Türkiye’nin Terörle Mücadele Süreci: An ve Sonrası
Türkiye’nin terörizmle mücadelesinin önümüzdeki dönemde alacağı hal, geçmişten alınan dersler bağlamında önemli. Türkiye için bir beka sorunu olan terörizme, Türkiye’nin, aynı “agresif-önleyici” yöntemle cevap vermesi gerekiyor. Pasif kalındığında palazlanan ve dış destek bulan terör örgütlerinin uzun vadeli bir “gerçek” olduğu malum. Bu gerçekle mücadele etmek ve terörü “marjinal” hale getirip “anlamsızlaştırmak”, önümüzdeki sürecin mecburiyeti.
Paylaş
Türkiye terörle mücadelede bir asırdan fazla süre kaybetmiş nadir ülkelerden birisi. Osmanlı döneminde etnik tabanlı bölücü terör, Ermeni ve Rum çetelerce yürütüldü.
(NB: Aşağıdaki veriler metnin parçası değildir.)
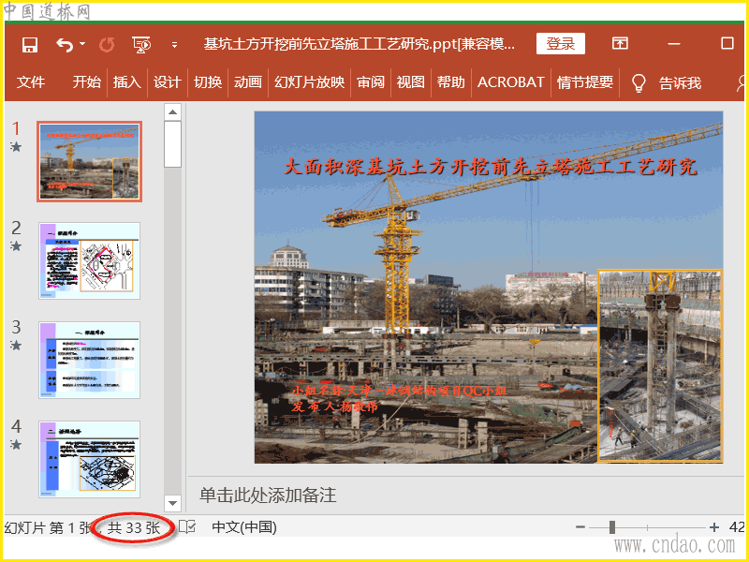This screenshot has width=749, height=562.
Task: Open the Ribbon Display Options icon
Action: tap(620, 44)
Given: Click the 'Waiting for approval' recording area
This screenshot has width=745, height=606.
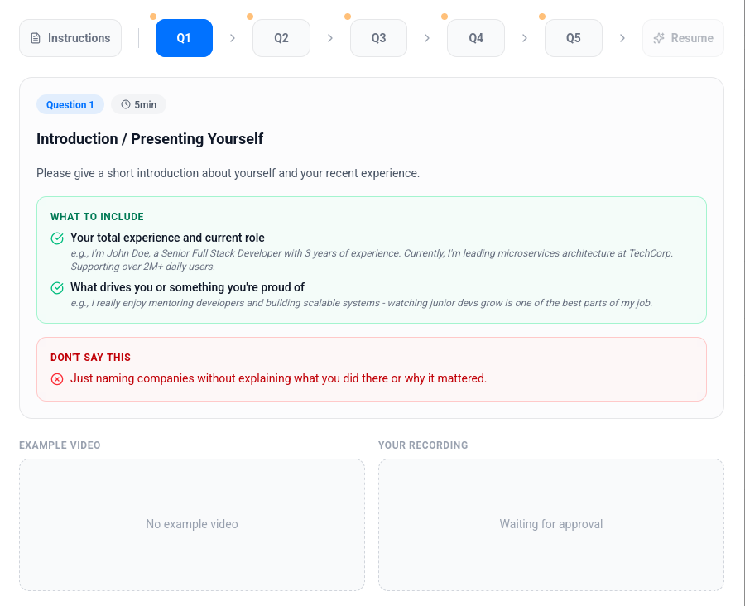Looking at the screenshot, I should click(x=551, y=524).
Cumhuriyet dönemine girildiğinde terör Soğuk Savaş’a kadar uykuda kaldı. İki kutuplu dünya düzeninin ABD-Sovyetler Birliği rekabetinde, “dolaylı ve örtülü mücadele” bağlamında terör yıkıcı niteliğiyle ön plana çıktı. Marksist veya Maoist eğilimleriyle aşırı sol çizgideki terör örgütleri, anayasal düzeni ortadan kaldırmak adına terörü, bir yöntem olarak kullanıp, Türkiye’ye kanlı bir şekilde yaşattı.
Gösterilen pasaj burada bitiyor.